» **RECORDED INFORMATION**:
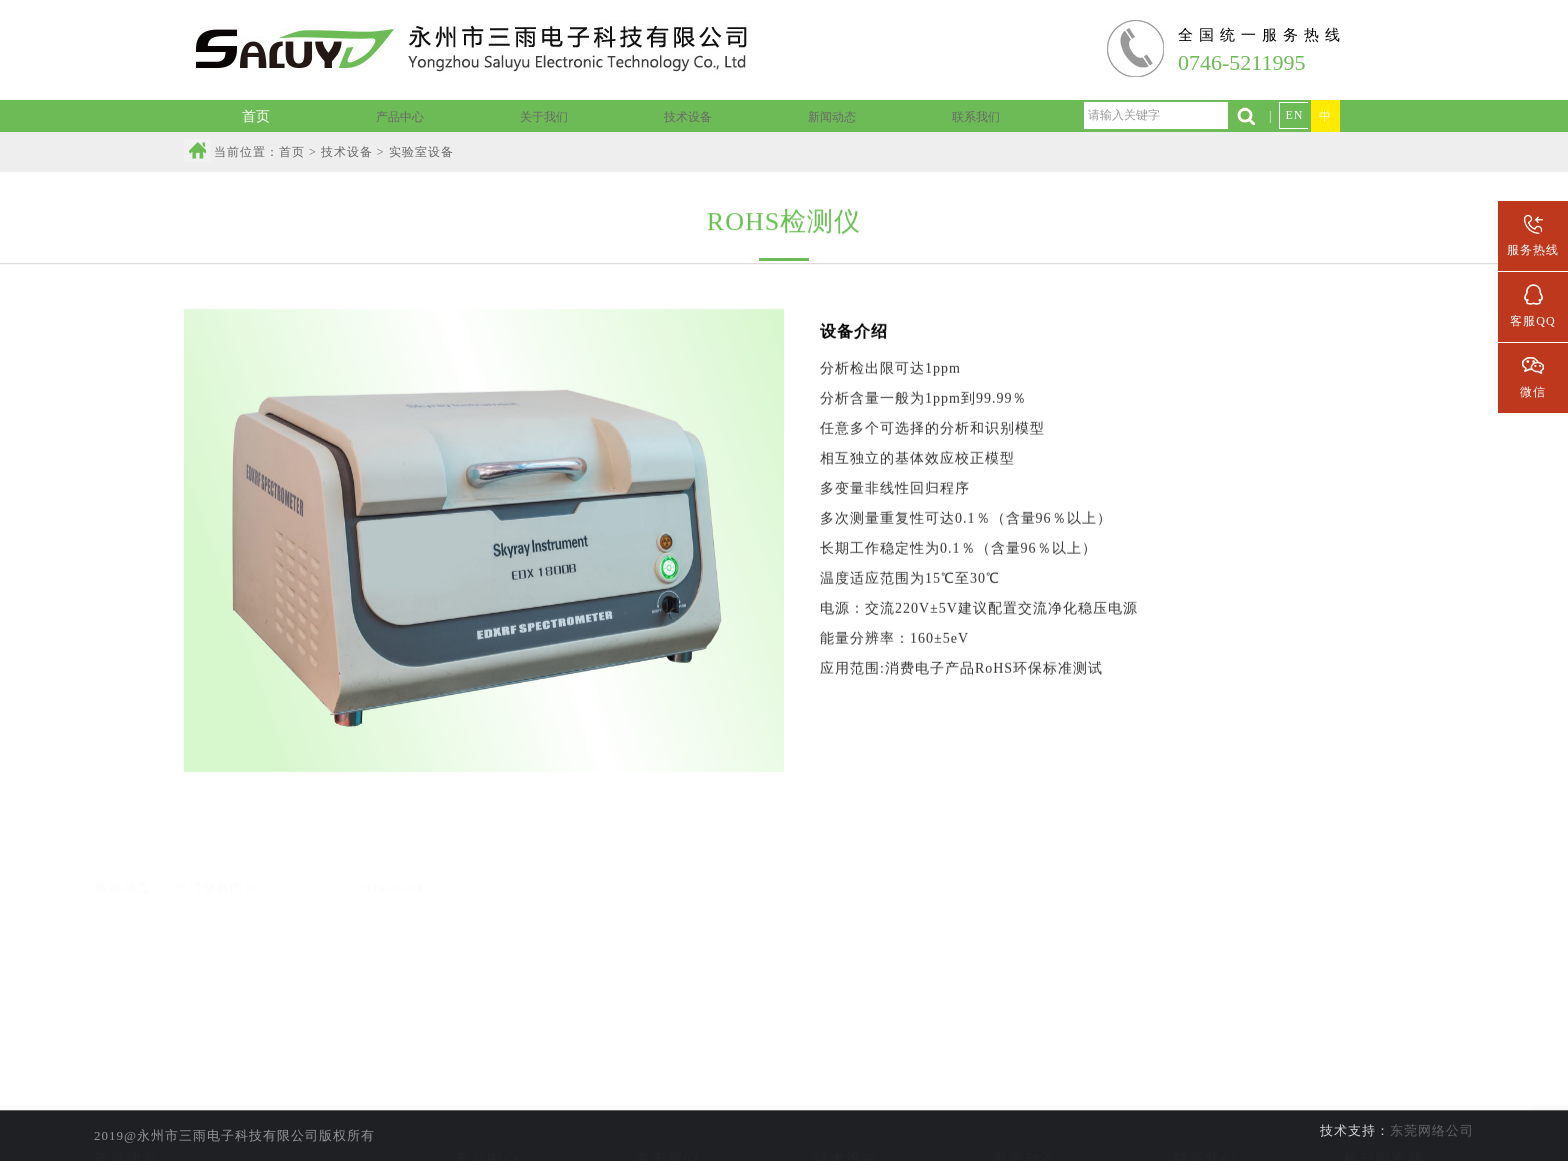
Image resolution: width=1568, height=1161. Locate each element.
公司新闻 (1025, 1102)
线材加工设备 (846, 1130)
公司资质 (667, 1130)
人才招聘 (1205, 1130)
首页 (292, 152)
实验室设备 (846, 1102)
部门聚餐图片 (216, 865)
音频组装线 (487, 1130)
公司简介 (667, 1102)
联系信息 (1205, 1102)
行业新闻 (1025, 1130)
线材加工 (487, 1102)
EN (1294, 115)
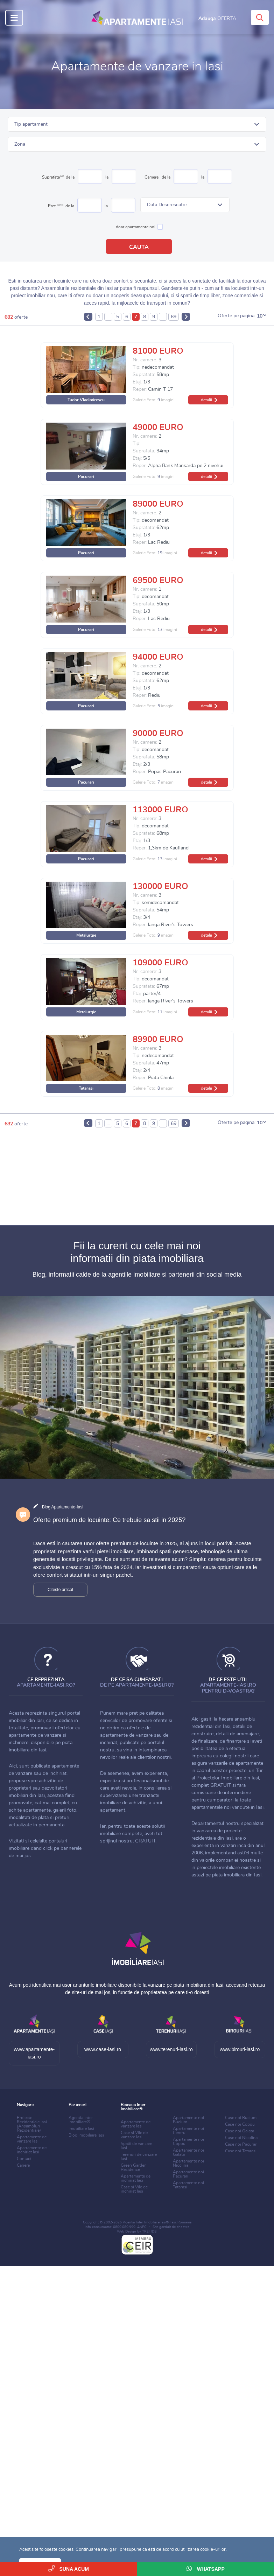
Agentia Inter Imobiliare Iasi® (146, 2222)
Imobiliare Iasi (81, 2128)
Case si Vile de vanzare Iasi (134, 2135)
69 (173, 316)
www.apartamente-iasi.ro (34, 2053)
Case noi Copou (240, 2124)
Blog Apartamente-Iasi (62, 1507)
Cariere (23, 2165)
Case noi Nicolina (241, 2138)
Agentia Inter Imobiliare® (81, 2120)
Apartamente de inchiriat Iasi (32, 2150)
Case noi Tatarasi (241, 2151)
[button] (137, 124)
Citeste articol (60, 1589)
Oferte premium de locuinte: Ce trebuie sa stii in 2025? (109, 1519)
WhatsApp (206, 2568)
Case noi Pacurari (241, 2144)
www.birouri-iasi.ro (240, 2049)
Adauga (217, 18)
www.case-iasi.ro (102, 2049)
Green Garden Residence (134, 2167)
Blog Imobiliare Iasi (86, 2135)
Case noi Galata (239, 2131)
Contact (24, 2159)
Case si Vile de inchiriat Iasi (134, 2189)
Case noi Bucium (241, 2118)
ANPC (142, 2227)
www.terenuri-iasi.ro (171, 2049)
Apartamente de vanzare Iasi (32, 2139)
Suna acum (68, 2568)
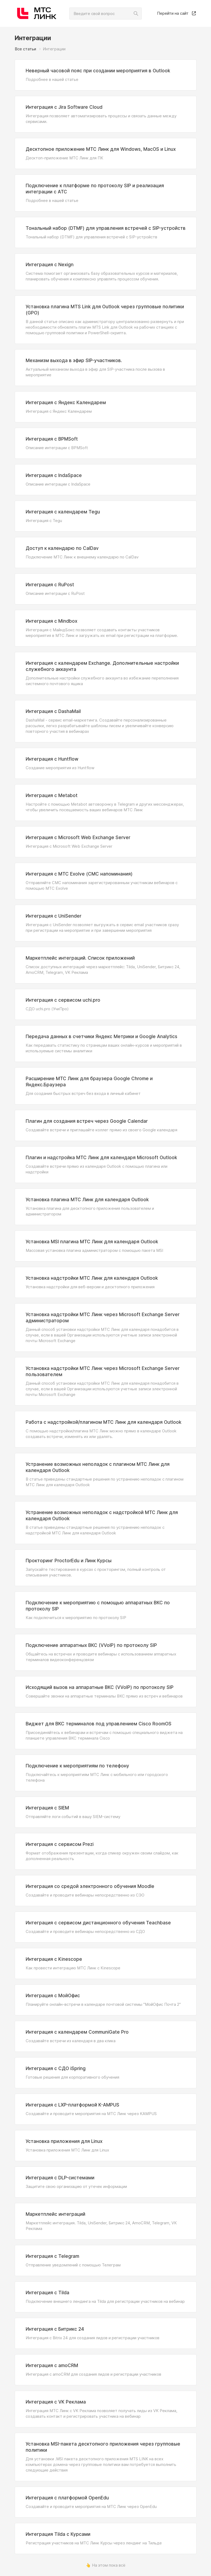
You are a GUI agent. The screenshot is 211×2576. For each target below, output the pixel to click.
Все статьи (25, 48)
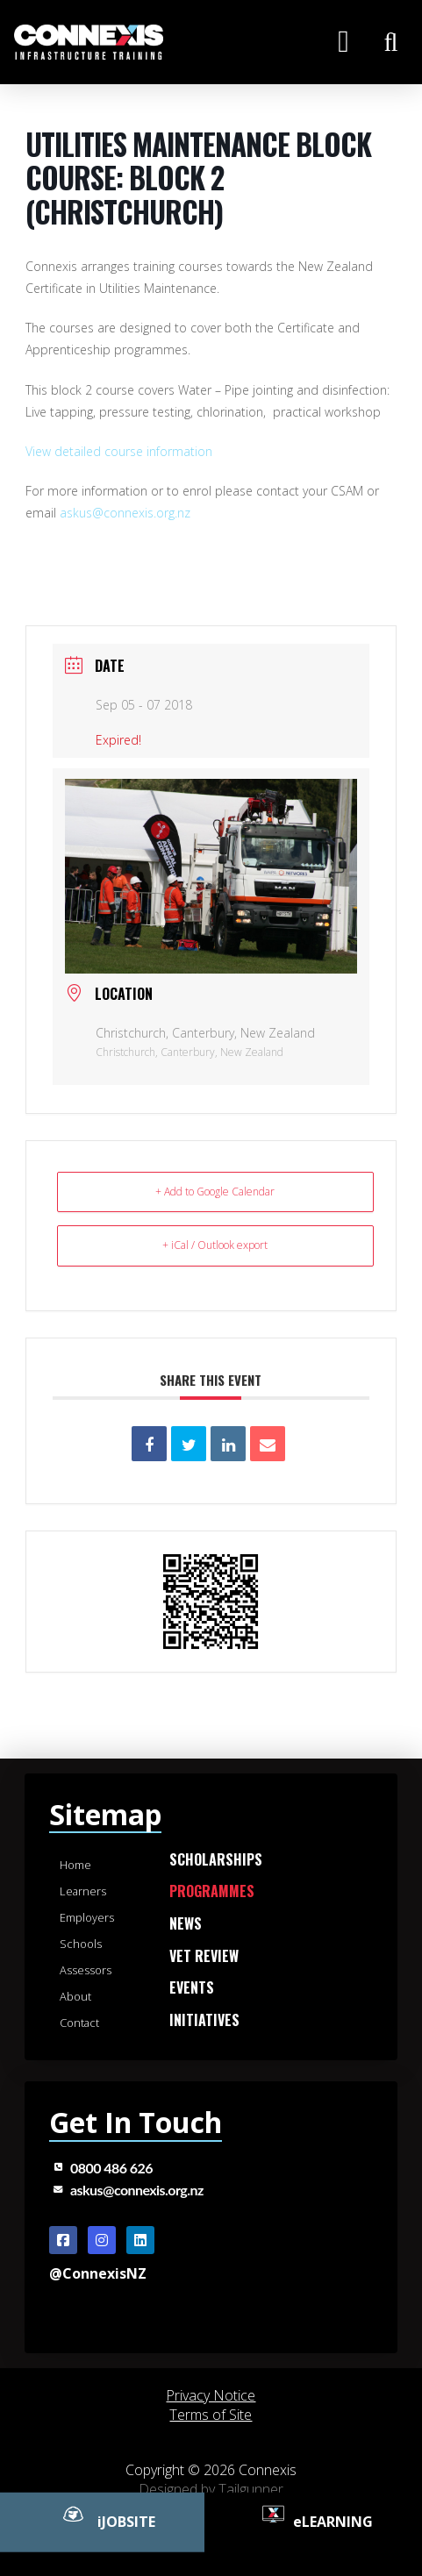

» **OBJECTIVE**:
Reproduce all of the lines above character for character, but leave the pictures out.

» **ANSWER TO THE EXERCISE**:
Image resolution: width=1568, height=1161. Locate each element.
公司新闻 (1025, 1102)
线材加工设备 (846, 1130)
公司资质 (667, 1130)
人才招聘 (1205, 1130)
首页 (292, 152)
实验室设备 (846, 1102)
部门聚餐图片 (216, 865)
音频组装线 (487, 1130)
公司简介 (667, 1102)
联系信息 (1205, 1102)
行业新闻 (1025, 1130)
线材加工 (487, 1102)
EN (1294, 115)
Agentia Inter Imobiliare Iasi® (146, 2222)
Imobiliare Iasi (81, 2128)
Case si Vile de vanzare Iasi (134, 2135)
69 (173, 316)
www.apartamente-iasi.ro (34, 2053)
Case noi Copou (240, 2124)
Blog Apartamente-Iasi (62, 1507)
Cariere (23, 2165)
Case noi Nicolina (241, 2138)
Agentia Inter Imobiliare® (81, 2120)
Apartamente de inchiriat Iasi (32, 2150)
Case noi Tatarasi (241, 2151)
[button] (137, 124)
Citeste articol (60, 1589)
Oferte premium de locuinte: Ce trebuie sa stii in 2025? (109, 1519)
WhatsApp (206, 2568)
Case noi Pacurari (241, 2144)
www.birouri-iasi.ro (240, 2049)
Adauga (217, 18)
www.case-iasi.ro (102, 2049)
Green Garden Residence (134, 2167)
Blog Imobiliare Iasi (86, 2135)
Case noi Galata (239, 2131)
Contact (24, 2159)
Case si Vile de inchiriat Iasi (134, 2189)
Case noi Bucium (241, 2118)
ANPC (142, 2227)
www.terenuri-iasi.ro (171, 2049)
Apartamente de vanzare Iasi (32, 2139)
Suna acum (68, 2568)
You are a GUI agent. The screenshot is 211×2576. For each target below, output the pixel to click.
Все статьи (25, 48)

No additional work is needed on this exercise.